Completing The Cycle Generosity

, , , | Hopeless | May 19, 2016

(Driving home one day, we see a bicyclist fall off her bike just ahead of us. When I see in our rearview mirror she still hasn’t gotten up, we pull over to see if she is okay. I jump out of the car with my 11-year-old daughter.)

Me: *calling out as we walk towards her* “Hi, do you need a hand? Are you okay?

Cyclist: *picking her bike up* “I’m okay… This was my first time riding my new bike and I am more worried I damaged it than me.”

(Her arm is bleeding a little, and her chain is dangling off her bike.)

Me: “Yeah, you’re a bit scraped up but the bike looks okay to me.”

Cyclist: “My chain came off and now I have to walk the bike home.”

Daughter: “Oh, I know how to fix that!

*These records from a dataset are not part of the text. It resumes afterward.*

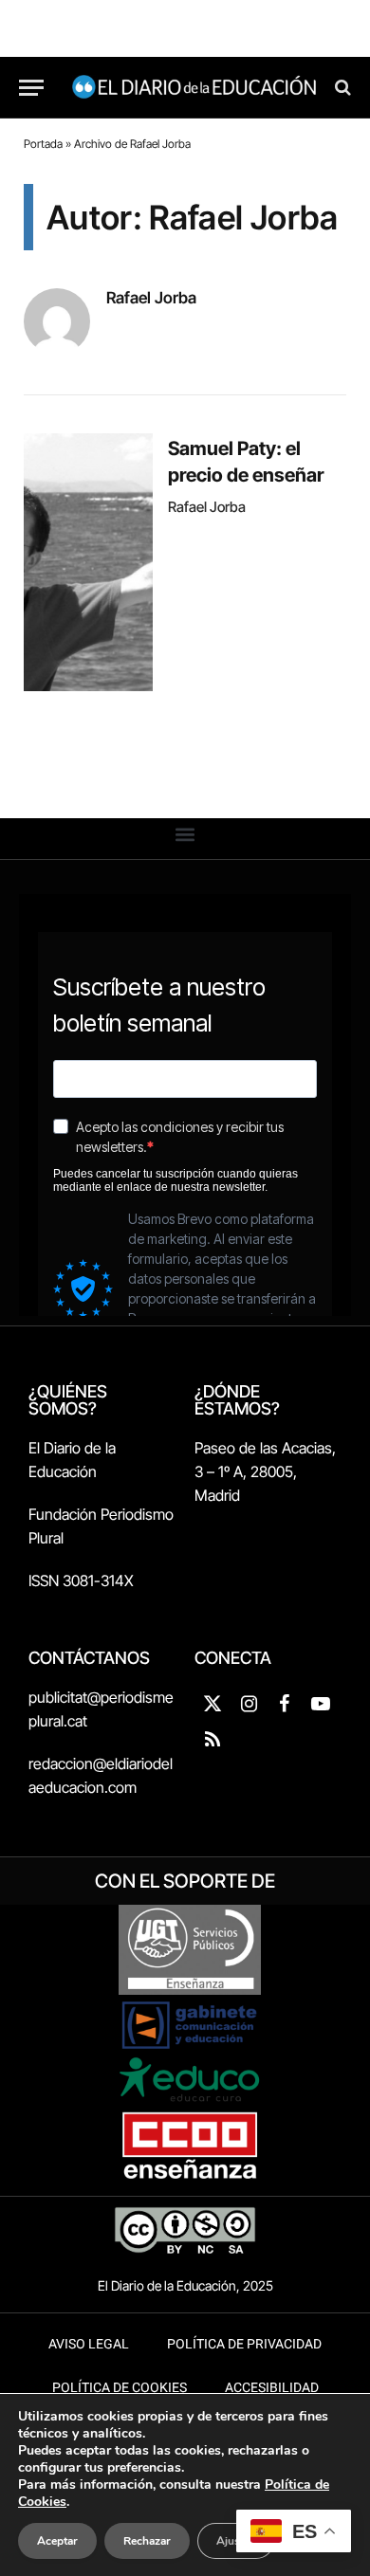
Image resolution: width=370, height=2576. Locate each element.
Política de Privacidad (244, 2344)
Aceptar (57, 2541)
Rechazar (147, 2541)
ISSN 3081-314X (81, 1580)
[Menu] (31, 87)
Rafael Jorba (151, 297)
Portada (43, 144)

Here, I’ll hold this thing in and you loop the chain back up there… Okay, hold it in place; I’m letting go. Okay, now pedal it gently to click it into place.”

Cyclist: “Oh, wow, you fixed it. Thank you so much!”

Daughter: “You’re welcome! Have a nice day!”

(As we walked back to our car, my daughter was beaming that she had the knowledge and ability to help a grown up and make their day better. The cyclist waved as she passed us as she rode by.)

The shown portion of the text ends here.